Learning and Results

Credit: youtube.com, "okay, but I want GPT to perform 10x for my specific use case" - Here is how

In this section, we'll dive into the learning and results of fine-tuning a local Large Language Model (LLM).

You'll learn the basic mechanics of how Snowpark Container Services works, which is essential for deploying a long-running service with a UI and persisting LLMs in the file system.

The process involves deploying a long-running service with a UI and using volume mounts to persist LLMs in the file system. This allows you to fine-tune an LLM with HuggingFace's AutoTrain-Advanced module.

Fine-tuning an LLM with HuggingFace's AutoTrain-Advanced module is a crucial step in the process. You'll learn how to use this module to fine-tune your LLM.

Here's a summary of what you'll learn:

  • The basic mechanics of how Snowpark Container Services works
  • How to deploy a long-running service with a UI and use volume mounts to persist LLMs in the file system
  • How to fine-tune an LLM with HuggingFace's AutoTrain-Advanced module
  • How to deploy an LLM chat-interface with FastChat (optional)

With these skills, you'll be able to fine-tune a Large Language Model to describe product offer metadata using Snowpark Container Services and HuggingFace's AutoTrain-Advanced module.

Frequently Asked Questions

What is instruction fine-tuning in LLM?

Instruction fine-tuning is a machine learning technique that trains a model to respond correctly to queries by using examples of desired outputs.
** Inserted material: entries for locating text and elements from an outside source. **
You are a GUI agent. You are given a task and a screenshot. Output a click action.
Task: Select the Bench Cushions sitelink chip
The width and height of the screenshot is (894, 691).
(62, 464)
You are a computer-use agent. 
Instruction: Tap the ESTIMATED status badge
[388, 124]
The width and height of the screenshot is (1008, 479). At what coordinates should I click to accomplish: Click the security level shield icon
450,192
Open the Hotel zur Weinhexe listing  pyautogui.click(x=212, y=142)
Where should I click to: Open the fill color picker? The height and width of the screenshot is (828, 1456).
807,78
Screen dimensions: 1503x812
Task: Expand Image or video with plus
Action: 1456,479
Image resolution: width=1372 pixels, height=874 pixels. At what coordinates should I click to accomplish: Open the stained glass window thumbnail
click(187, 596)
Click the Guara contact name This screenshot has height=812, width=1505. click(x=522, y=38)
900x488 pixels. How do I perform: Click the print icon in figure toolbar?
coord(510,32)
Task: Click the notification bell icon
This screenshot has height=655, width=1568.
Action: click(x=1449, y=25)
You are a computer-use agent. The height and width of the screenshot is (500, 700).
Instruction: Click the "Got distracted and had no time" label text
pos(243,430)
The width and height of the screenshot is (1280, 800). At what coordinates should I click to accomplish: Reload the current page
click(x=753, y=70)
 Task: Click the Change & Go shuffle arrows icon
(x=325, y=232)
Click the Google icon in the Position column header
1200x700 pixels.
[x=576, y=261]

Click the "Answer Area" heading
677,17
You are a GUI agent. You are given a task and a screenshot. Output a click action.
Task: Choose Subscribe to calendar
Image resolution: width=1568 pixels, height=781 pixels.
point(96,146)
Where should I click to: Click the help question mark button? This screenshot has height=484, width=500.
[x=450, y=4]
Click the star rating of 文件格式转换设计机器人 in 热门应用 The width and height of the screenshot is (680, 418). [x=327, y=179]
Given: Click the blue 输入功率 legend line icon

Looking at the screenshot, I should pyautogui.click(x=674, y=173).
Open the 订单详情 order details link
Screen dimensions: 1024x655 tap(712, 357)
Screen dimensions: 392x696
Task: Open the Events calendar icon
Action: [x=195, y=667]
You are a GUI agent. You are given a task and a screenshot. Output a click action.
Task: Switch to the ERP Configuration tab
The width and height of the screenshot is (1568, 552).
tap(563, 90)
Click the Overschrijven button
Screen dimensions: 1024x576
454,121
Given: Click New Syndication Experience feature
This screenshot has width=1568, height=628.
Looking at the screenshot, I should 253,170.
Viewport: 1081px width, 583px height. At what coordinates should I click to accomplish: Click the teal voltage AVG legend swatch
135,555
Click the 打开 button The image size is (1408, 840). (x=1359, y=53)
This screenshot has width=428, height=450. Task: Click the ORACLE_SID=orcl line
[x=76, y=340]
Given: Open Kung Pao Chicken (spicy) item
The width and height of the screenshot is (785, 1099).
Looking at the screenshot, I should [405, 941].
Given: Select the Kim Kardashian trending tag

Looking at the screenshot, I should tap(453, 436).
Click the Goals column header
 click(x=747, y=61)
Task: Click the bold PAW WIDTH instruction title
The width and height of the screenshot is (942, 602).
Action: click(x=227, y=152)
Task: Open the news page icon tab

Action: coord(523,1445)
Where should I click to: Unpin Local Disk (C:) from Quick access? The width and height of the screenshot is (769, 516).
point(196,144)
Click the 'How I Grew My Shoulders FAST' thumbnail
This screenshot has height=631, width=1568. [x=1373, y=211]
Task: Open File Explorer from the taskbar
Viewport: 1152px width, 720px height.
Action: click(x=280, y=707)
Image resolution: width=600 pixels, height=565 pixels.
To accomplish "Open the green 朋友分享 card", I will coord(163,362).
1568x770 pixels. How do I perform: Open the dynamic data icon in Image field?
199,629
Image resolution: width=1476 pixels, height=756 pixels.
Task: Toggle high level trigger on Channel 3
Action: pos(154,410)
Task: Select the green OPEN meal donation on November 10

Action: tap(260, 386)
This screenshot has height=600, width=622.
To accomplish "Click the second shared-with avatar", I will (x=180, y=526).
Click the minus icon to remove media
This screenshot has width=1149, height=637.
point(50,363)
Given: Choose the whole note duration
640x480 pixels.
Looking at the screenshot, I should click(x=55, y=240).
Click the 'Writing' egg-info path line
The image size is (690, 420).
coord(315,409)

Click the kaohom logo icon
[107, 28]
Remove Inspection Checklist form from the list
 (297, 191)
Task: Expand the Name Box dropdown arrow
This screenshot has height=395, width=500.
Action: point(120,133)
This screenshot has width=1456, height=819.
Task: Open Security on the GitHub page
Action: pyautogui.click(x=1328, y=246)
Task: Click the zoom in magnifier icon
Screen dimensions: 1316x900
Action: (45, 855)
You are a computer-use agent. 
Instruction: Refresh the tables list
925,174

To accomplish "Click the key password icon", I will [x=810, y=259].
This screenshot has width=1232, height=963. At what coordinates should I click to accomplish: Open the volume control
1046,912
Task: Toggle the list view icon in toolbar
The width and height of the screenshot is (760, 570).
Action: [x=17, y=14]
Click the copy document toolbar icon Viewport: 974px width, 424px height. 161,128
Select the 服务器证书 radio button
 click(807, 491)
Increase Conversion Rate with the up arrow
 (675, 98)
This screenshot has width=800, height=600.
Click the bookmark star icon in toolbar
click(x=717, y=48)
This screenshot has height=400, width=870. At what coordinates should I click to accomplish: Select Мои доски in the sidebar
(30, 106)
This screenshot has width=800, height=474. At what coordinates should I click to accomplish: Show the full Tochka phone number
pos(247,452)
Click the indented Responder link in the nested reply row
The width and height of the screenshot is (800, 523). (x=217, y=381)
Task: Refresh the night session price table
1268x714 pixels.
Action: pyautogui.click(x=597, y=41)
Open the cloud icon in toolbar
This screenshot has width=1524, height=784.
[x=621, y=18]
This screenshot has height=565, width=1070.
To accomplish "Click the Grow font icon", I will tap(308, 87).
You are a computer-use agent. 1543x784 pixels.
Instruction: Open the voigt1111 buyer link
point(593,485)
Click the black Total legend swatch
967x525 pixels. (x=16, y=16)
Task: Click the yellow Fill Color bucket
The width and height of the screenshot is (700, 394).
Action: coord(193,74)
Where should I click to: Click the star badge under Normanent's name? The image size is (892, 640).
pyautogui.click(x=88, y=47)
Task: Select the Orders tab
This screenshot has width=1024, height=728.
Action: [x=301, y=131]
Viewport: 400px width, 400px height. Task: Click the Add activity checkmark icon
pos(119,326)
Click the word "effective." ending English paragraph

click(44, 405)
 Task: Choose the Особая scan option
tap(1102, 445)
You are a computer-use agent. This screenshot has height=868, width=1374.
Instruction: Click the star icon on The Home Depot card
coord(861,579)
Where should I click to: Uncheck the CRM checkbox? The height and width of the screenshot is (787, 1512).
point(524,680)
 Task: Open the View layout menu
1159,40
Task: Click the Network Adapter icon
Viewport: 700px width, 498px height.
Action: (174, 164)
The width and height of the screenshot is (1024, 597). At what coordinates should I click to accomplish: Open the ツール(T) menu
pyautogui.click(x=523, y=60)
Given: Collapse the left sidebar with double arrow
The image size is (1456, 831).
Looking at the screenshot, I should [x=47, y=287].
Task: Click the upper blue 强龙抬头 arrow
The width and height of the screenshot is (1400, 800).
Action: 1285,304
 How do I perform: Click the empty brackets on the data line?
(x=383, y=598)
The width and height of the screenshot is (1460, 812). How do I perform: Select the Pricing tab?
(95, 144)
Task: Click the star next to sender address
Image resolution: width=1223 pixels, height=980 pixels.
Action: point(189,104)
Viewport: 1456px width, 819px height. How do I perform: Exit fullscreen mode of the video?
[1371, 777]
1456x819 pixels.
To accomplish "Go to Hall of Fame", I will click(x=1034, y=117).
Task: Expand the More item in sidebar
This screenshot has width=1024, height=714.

This process enhances a model's performance on various tasks by teaching it to follow specific instructions and guidelines.

How many examples to fine-tune LLM?

For effective fine-tuning, a minimum of 1,000 examples per task is recommended to avoid overfitting. However, having a larger dataset can lead to more accurate results.

Keith Marchal

Senior Writer

Keith Marchal is a passionate writer who has been sharing his thoughts and experiences on his personal blog for more than a decade. He is known for his engaging storytelling style and insightful commentary on a wide range of topics, including travel, food, technology, and culture. With a keen eye for detail and a deep appreciation for the power of words, Keith's writing has captivated readers all around the world.

Love What You Read? Stay Updated!

Join our community for insights, tips, and more.